The dog barked twice more and stepped closer to the fence. The full moonlight cast its glimmer on a dark mass. Frowning, Gabriel took a step closer. “What the hell is that?” Another step. He spotted a hand protruding from the blackness. His heart sped up. Kneeling, he realized the black mass was a coat, and he gently pulled it back to find a half-naked woman curled into a fetal position. Her long, dark hair spilled across her face, concealing her features.
“Damn,” he whispered.
Is she dead
? He touched her arm and she screamed in a low, keening whine. She stirred, her elbow slipped from its normal position, and the broken bone prodded at the skin, threatening to poke through.

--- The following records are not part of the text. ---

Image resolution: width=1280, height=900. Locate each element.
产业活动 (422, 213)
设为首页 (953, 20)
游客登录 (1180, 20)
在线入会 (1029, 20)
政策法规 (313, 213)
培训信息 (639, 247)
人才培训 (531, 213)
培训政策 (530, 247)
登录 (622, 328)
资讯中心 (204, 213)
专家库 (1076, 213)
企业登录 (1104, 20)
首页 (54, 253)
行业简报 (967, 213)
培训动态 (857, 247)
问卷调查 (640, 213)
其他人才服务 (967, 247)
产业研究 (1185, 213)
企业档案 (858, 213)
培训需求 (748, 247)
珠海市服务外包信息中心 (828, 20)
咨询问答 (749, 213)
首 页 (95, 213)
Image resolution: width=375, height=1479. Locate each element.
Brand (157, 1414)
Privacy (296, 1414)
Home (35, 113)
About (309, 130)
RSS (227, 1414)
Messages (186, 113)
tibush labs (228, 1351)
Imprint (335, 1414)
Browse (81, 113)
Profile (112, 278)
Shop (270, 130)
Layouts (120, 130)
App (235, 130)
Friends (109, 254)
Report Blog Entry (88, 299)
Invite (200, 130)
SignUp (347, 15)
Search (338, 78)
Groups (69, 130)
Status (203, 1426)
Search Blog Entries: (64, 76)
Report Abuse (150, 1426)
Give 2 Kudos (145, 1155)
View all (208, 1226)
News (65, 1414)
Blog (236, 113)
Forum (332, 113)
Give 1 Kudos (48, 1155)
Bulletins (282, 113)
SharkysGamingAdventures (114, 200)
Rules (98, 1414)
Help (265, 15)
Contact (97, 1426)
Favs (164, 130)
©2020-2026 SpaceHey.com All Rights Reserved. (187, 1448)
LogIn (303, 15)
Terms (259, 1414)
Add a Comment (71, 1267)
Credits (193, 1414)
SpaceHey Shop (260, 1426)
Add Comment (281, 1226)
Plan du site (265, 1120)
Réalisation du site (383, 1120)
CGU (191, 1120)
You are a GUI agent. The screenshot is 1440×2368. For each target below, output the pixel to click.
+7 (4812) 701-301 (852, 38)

Gabriel winced, and his mouth fell open. For a few seconds, he stood, listening to the wretched keening she made, like a cat caught in a trap. Her body convulsed, and thin gulps of air emerged in thick, steamy bursts.
“I’m so sorry.” He glanced at his vehicle and then at the empty landscape around him. He was tempted to yell for help, but no one would hear him. He didn’t want to leave her, but he had no choice. Gabriel laid the coat back across her body, leaving her face uncovered. “I’m going to gol for help. I’ll be right back.”
He sprinted toward the truck with Donner in tow. As he ran, he thought he heard her say something in the midst of her shrieking. What he couldn’t tell. He threw open the door, turned loose of the leash, and grabbed his cell. He punched 911 and waited for an operator to answer.
“I’ve found a badly injured woman who needs an ambulance. I’m on Highway 58 about fifteen miles from Lawton city limits. The woman has at least a broken arm, and she’s bleeding. My name is Gabriel Martin. I’m a firefighter with Lawton Station 17, and I’m going to attend to her wounds until help arrives.” He snapped the phone shut and shoved it into his pocket before shimmying out of his coat and heading back to her.
As he knelt before her again, her scream died to a whimper. “It’s going to be all right,” he said. “I’ve called 911.” He lightly draped the coat atop her shivering body. “My name is Gabriel Martin, and I want to help you.”
He leaned over her. Maddie inched away. She whimpered, watching him through half-closed slits. Considering one of her eyes was almost bruised shut, she was lucky to be able to open it at all. Dark bangs lay matted against her forehead amid dried sweat and blood. As he leaned closer, she scooted farther away, whimpering as pain closed its vise around her arm and ribs. Were they broken?
She’s terrified of me
, Gabriel thought, frowning. Nausea rose in the pit of his stomach, and he tasted bile. Shaking his head, he wondered how somebody could have hit a woman. Or worse. “I’m not going to hurt you, I promise. I’m a fireman, and part of my job is helping people like you.”
Maddie shivered violently and sobs wracked her body convulsively. She tried to rise, but quickly tottered and fell. Gabriel reached out and caught her.
“Take it easy.” As she lay in his arms, her breathing quickened as sobs ripped through her body. Her lips parted, and the keening wail started again deep at first, as though from the back of her throat, then shriller. He peered at the huge bruises on her face and saw the thick clots of blood matting the skin around her eyes and at her temples. He exhaled sharply. Hell, he’d seen bodies ripped apart by car accidents, but this—this willful act of violence—tightened every muscle in his body. And that sound, that mournful wail. How could he help her now?
A siren screamed. He drew the blanket around her as he held her close and watched the wisps of her breath disperse in the cold. Her cries faded to whimpers. He heard a car door open and close.
“What have we got?” a burly female EMT asked as she carted a box of medical paraphernalia and set it next to the woman who had, by now, slipped into unconsciousness. As the EMT bent and began checking vitals, Gabriel relayed the few details he knew while hovering over her.